In the wake of ABI's jab at government flood spending
The Association of British Insurers (ABI) announced that the government’s £800m a year pledge to invest in Britain’s deteriorating flood defences is not enough and that insurers may not be able to provide cover.
In response to insurer threats to withdraw household cover, the government agreed to immediately review its investment decision.
Aon said it was concerned about the impact on commercial policyholders if flood insurance was withdrawn, Bill Gloyn, chairman of European real estate at Aon, commented: “Property owners could become more exposed to repair costs as high risk, uninsurable regions become more widespread - as threatened by the ABI. They will be particularly concerned if the rental income from tenants is interrupted following damage, creating problems in the servicing of debt payments to their banks.”
He added: “One solution would be to have a state supported insurance pool to handle claims, as happened in the case of terrorism when the market withdrew cover following the City of London bombs in 1992. Without this replacement cover, the lack of insurance would cause widespread breaches of commercial contractual obligations - to banks, landlords and tenants.”
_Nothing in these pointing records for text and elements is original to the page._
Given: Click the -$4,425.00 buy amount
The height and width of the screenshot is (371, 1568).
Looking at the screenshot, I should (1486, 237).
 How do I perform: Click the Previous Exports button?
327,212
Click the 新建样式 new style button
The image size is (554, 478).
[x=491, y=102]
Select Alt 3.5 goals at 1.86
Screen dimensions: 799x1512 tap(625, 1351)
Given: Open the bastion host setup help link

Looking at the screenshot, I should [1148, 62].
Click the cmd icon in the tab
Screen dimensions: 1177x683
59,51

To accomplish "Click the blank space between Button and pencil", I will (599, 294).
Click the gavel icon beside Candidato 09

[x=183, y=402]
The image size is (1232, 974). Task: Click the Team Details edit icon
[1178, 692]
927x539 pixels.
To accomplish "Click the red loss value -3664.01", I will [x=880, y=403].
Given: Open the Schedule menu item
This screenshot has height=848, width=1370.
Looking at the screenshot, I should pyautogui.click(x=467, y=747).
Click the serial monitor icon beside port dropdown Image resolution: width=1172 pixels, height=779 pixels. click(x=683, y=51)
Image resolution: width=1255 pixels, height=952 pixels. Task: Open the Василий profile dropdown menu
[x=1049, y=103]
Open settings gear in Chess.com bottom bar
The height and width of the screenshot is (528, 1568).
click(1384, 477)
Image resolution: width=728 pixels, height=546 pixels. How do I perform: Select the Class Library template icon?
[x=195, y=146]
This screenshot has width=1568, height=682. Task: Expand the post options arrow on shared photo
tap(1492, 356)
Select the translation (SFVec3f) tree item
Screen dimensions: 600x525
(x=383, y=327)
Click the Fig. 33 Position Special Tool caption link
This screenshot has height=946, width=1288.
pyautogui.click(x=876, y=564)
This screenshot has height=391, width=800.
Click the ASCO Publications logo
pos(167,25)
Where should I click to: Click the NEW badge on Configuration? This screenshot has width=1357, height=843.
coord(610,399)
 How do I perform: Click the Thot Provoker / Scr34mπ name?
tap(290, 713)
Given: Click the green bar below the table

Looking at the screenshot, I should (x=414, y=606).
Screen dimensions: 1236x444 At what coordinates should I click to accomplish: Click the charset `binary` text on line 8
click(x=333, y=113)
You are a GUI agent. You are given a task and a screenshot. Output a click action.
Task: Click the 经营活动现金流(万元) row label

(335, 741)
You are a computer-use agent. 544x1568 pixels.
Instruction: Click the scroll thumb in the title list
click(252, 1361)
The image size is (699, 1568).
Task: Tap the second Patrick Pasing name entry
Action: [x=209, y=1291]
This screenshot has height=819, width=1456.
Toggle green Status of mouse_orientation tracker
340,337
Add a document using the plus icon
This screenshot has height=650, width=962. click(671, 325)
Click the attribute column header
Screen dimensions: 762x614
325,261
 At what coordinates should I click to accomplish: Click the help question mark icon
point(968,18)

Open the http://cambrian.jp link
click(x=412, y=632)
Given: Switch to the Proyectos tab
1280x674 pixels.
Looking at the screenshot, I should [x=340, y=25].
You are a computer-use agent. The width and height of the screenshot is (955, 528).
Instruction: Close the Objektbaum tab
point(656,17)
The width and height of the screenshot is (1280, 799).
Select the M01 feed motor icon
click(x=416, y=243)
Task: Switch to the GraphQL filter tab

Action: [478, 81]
Gloyn said that the real solution for the removal of flood insurance must ultimately lie with the government: “This will either be by setting up an insurance pool, easy to do by extending the existing terrorism arrangements or - even better for those at risk - by committing sufficient expenditure to provide adequate defences and, thereby, helping to persuade insurers that flood remains a viable insurance proposition rather than a guaranteed loss making line of business.”